Dr Graham Dawson
Biography
Dr Graham Dawson is a Reader in Cultural History. His first
degree was in English with Cultural and Community Studies from the
University of Sussex. He studied as a postgraduate at the Centre
for Contemporary Cultural Studies, University of Birmingham, where
he worked as a member of the Popular Memory Group from 1979-1986
and was awarded a doctorate in 1991.
Dawson's first book, Soldier Heroes: British Adventure, Empire and the Imagining of Masculinities (1994) has been acclaimed internationally as challenging, innovative, original, magisterial and essential reading. It is being actively used and cited by researchers in diverse fields of study in, inter alia, Britain, Ireland, North America, Australia, France, Germany, South-east Asia and South Africa.
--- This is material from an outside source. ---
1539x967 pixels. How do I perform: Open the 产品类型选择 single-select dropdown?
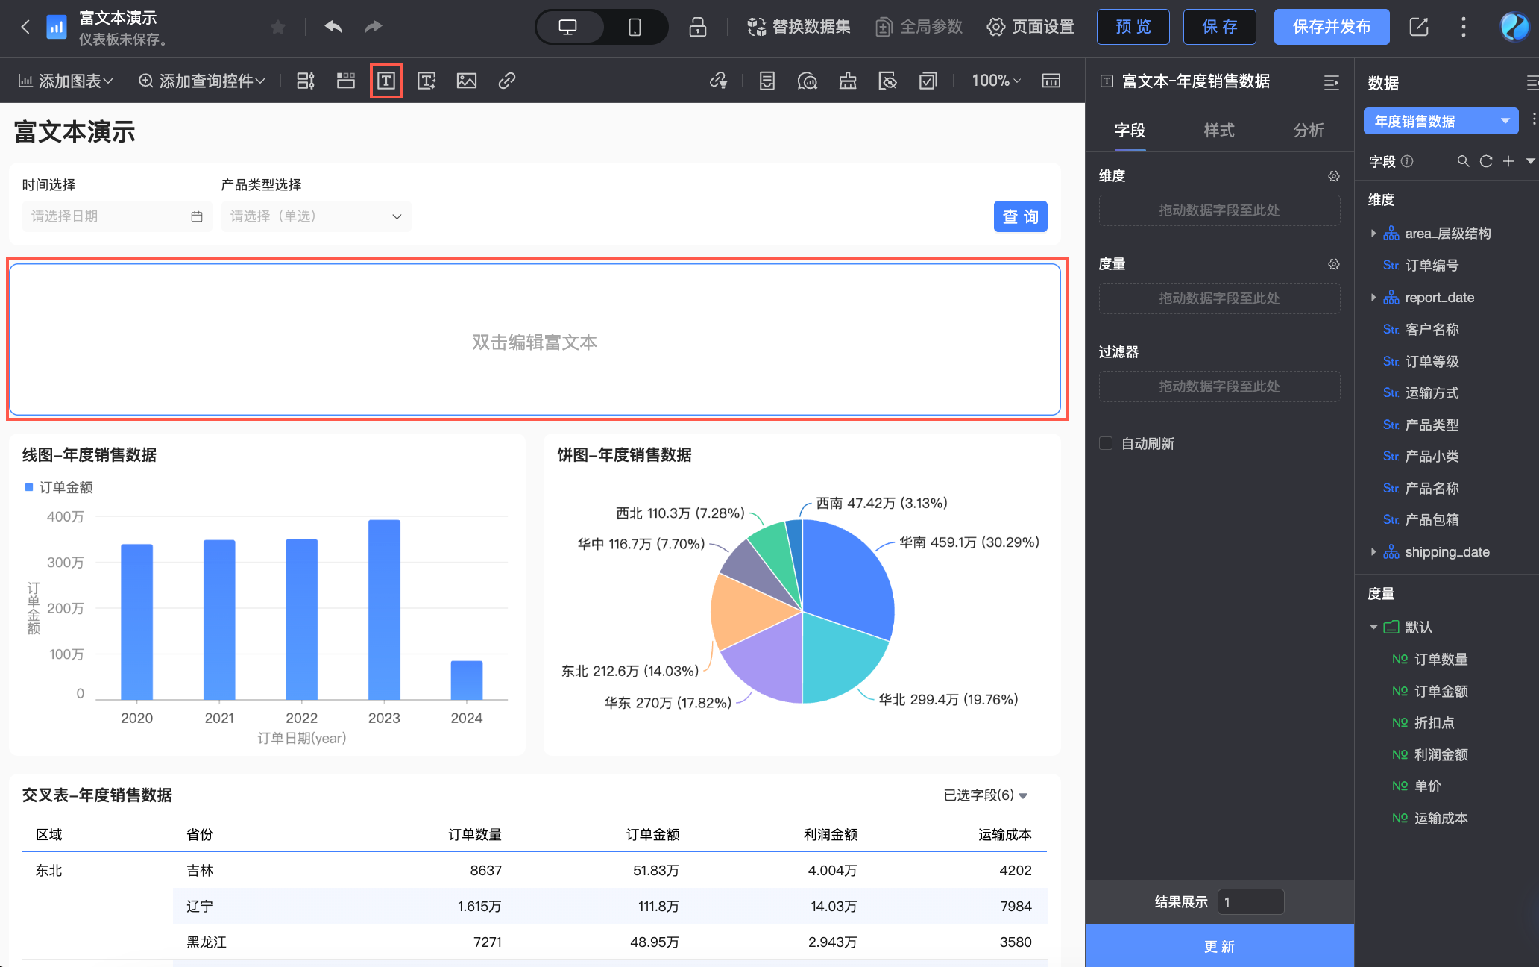tap(315, 216)
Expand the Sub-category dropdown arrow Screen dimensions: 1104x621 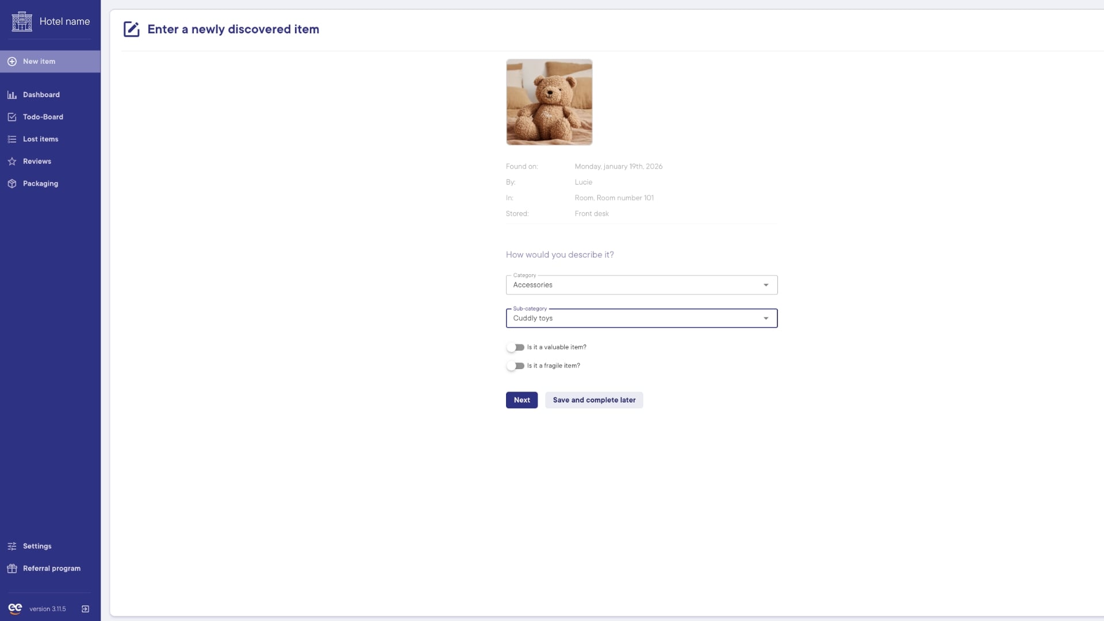pos(765,319)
Since 1995 the main focus of his research has been on questions of cultural memory, violence and conflict resolution in the Irish Troubles and the peace process. This has resulted in numerous articles and a second monograph, Making Peace with the Past ? Memory, Trauma and the Irish Troubles, to be published by Manchester University Press in November 2007. He has also participated in national and international networks involved in the study of memory, co-editing three books - on the politics of war memory and commemoration, on trauma, and on contested spaces and the representation of conflicted pasts - and contributing to others. Alongside continuing work on the Irish peace process and legacies of the Troubles in Ireland and Britain, his current interests lie in the cultural dimensions of dealing with the past within conflict resolution processes, involving questions of memory, imaginative geography, social justice, and human rights.